The remedy of specific performance is not an absolute one, but is, in every instance, discretionary with the court in which the remedy is sought, and ought never to be enforced, unless required by considerations of the clearest equity, or, unless not to enforce it would be inequitable. The supreme court of this state, very early in its history, laid down the rule : “Specific performance is discretionary with the court, and may be refused if unfair, leaving the parties to their legal remedies.” Wright’s Reports, 105. See also State v. Baum’s Heirs, 6 O., 383, where it is said: “Specific performance will often be refused of contracts which equity would not rescind.” This ruling has been adhered to in every instance, and has been recognized and again stated as late as the case of Tiffin v. Shawhan, 43 O. S., 178, where it is said: “No fixed rule applies in such case, but each case depends on its own facts and equities.” In that same case, 3d syllabus, the following language is employed: “If specific performance of such a contract would be harsh, oppressive, or inequitable in its consequences, or would leave the purchaser with a doubtful or unmarketable title, the court in the exercise of its discretion, will refuse to decree its performance. ”
As we have seen, plaintiff, when the contract was entered into, did not own the entire estate,* his mother having an unassigned dower estate, therein, and therefore, to that extent, there was an absence or lack of mutuality between the contracting parties. The defendants could not compel Mrs. Hughes to convey to them her "dower estate, and plaintiff did not have the legal power to become the sole owner, or to convey the complete estate to the defendants. True, plaintiff tendered a deed, properly executed and signed by his mother, in which she granted all her interest, but that we think does not cure the matter by putting into the written contract, which is sought to be specifically enforced, the essential element of mutuality, and this alone would defeat plaintiff’s right to a decree.
To require Roth to add the sum of $850.00 to his already large indebtedness, and secure the debt by a second mortgage on his homestead, would we think be most harsh and oppressive to him, and not only inequitable, but calamitous in its consequences.
These parties were not on an equal footing — were not standing on an equality and dealing at arm’s-length with each other, but quite the contrary.
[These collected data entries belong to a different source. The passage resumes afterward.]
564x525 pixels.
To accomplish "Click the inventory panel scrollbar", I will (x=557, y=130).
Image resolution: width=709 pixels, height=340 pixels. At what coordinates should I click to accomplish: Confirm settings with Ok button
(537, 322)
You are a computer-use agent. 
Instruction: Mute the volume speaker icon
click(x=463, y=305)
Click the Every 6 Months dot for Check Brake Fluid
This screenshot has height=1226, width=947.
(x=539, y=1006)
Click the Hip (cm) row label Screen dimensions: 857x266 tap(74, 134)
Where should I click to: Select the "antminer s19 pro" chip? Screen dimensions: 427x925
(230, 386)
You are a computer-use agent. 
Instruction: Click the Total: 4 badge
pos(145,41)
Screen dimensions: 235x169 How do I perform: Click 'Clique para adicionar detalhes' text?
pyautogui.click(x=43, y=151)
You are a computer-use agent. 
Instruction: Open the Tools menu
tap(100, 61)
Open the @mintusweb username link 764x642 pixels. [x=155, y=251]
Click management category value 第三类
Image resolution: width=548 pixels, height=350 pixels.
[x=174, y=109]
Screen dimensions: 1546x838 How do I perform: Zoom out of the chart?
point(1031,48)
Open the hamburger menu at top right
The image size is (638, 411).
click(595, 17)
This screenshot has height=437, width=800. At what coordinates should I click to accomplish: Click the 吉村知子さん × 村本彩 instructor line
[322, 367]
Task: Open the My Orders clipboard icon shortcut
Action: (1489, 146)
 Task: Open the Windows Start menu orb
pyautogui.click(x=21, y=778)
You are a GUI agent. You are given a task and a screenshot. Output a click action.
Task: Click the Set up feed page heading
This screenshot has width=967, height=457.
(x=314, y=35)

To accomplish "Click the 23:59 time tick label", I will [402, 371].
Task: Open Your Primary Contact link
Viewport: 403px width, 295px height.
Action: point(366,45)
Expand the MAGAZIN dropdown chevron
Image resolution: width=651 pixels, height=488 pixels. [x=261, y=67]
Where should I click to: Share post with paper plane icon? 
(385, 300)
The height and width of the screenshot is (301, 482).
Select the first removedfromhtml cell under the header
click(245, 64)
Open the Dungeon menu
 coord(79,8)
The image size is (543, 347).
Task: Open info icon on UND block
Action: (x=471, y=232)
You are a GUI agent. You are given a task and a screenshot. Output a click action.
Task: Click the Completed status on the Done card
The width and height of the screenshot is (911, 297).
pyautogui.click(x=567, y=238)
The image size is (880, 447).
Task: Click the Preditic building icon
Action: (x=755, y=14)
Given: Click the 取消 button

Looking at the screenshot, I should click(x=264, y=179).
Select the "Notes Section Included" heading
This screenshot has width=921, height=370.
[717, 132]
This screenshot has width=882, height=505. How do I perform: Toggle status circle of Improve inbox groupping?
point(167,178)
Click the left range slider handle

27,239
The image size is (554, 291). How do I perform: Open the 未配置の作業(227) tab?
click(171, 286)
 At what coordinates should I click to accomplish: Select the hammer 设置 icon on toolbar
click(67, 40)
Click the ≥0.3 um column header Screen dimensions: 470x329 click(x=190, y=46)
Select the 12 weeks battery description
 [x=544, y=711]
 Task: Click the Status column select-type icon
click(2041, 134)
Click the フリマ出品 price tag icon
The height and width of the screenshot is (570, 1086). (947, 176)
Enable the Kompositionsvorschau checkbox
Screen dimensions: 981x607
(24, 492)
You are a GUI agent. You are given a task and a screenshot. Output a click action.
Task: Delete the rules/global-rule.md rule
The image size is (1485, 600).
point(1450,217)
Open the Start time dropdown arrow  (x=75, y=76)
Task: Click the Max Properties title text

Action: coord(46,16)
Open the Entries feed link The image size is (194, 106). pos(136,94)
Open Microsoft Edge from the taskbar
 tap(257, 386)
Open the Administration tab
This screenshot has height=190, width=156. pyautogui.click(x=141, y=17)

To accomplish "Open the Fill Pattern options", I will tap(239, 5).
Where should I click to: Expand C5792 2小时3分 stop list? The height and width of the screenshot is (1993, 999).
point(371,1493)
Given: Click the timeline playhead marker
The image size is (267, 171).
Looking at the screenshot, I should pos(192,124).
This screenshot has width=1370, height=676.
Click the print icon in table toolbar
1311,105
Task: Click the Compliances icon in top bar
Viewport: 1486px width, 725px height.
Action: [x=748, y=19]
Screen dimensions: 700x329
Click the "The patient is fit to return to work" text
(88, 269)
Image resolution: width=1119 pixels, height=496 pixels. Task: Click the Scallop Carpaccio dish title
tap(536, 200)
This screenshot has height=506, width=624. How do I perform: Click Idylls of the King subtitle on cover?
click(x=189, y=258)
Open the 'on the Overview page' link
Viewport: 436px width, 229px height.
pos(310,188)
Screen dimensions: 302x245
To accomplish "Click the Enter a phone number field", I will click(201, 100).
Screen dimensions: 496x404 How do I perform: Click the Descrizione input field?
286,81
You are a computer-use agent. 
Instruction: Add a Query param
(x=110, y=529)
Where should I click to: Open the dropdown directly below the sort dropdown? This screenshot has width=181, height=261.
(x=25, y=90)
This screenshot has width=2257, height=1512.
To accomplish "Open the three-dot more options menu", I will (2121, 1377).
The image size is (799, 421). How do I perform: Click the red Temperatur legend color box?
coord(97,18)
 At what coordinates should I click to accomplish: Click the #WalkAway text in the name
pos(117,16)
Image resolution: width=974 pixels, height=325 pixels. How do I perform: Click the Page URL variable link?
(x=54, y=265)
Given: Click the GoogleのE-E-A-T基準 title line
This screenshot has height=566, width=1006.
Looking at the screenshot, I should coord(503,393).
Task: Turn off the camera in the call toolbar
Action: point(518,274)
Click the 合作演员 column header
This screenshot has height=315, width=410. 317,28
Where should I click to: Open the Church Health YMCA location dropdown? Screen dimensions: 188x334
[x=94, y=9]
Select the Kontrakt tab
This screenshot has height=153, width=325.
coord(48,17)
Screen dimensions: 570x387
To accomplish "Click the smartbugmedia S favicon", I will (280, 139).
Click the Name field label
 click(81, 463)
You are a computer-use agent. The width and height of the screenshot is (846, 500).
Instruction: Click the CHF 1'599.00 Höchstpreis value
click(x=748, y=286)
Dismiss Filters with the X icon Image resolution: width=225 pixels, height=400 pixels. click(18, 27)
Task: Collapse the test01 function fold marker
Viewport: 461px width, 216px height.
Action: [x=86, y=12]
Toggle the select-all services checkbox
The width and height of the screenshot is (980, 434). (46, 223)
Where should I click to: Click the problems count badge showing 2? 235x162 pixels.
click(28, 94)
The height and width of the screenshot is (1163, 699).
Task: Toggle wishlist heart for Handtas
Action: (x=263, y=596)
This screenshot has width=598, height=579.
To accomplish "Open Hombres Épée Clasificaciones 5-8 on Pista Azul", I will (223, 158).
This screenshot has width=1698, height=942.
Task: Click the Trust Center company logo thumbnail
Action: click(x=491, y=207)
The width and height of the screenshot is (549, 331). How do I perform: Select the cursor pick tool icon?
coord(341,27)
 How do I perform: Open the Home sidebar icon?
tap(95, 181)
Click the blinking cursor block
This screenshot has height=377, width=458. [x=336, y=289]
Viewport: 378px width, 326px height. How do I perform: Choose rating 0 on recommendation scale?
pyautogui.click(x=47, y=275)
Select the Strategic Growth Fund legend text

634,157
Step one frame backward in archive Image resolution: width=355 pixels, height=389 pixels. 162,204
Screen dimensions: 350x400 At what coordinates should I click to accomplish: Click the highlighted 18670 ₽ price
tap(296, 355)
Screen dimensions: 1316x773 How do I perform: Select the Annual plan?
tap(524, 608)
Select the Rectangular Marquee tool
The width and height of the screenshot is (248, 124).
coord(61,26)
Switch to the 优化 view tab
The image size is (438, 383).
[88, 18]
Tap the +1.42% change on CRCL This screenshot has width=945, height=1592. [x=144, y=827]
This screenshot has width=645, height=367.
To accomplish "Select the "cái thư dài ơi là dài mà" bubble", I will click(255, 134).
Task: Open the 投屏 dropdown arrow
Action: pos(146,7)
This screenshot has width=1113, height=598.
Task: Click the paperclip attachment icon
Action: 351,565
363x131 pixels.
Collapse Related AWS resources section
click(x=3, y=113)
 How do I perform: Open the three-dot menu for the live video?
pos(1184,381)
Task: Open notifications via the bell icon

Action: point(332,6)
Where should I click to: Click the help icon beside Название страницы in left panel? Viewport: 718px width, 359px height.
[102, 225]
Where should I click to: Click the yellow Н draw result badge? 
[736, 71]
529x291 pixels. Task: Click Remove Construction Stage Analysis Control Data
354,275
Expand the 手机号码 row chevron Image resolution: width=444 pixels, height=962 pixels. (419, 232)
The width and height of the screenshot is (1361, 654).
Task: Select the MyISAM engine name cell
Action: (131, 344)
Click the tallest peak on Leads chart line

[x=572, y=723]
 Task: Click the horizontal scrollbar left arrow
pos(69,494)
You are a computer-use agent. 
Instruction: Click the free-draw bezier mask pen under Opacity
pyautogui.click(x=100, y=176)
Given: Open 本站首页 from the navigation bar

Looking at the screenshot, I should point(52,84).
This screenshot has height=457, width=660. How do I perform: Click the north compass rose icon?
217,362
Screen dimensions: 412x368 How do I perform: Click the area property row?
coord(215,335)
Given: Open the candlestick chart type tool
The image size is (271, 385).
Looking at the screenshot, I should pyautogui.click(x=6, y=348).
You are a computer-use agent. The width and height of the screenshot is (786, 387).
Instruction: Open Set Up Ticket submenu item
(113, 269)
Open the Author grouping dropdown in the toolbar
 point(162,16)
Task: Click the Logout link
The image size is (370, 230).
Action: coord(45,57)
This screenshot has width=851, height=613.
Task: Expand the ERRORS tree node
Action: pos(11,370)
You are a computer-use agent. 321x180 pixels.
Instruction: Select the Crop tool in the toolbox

The plaintiff was shrewd, keen and masterful; the defendant weak, obtuse and easily influenced and controlled. The one was dominating — the other dominated. The contract was not fair and free, and ■was obtained by means that a court of equity will not recognize by enforcing the contract so made.
Other reasons there are that might be stated as a basis justifying the action of the court, but these must suffice. We deem them sufficient to justify the conclusion reached in this case, which is, a finding for defendants. The prayer of the petition is denied and the petition dismissed.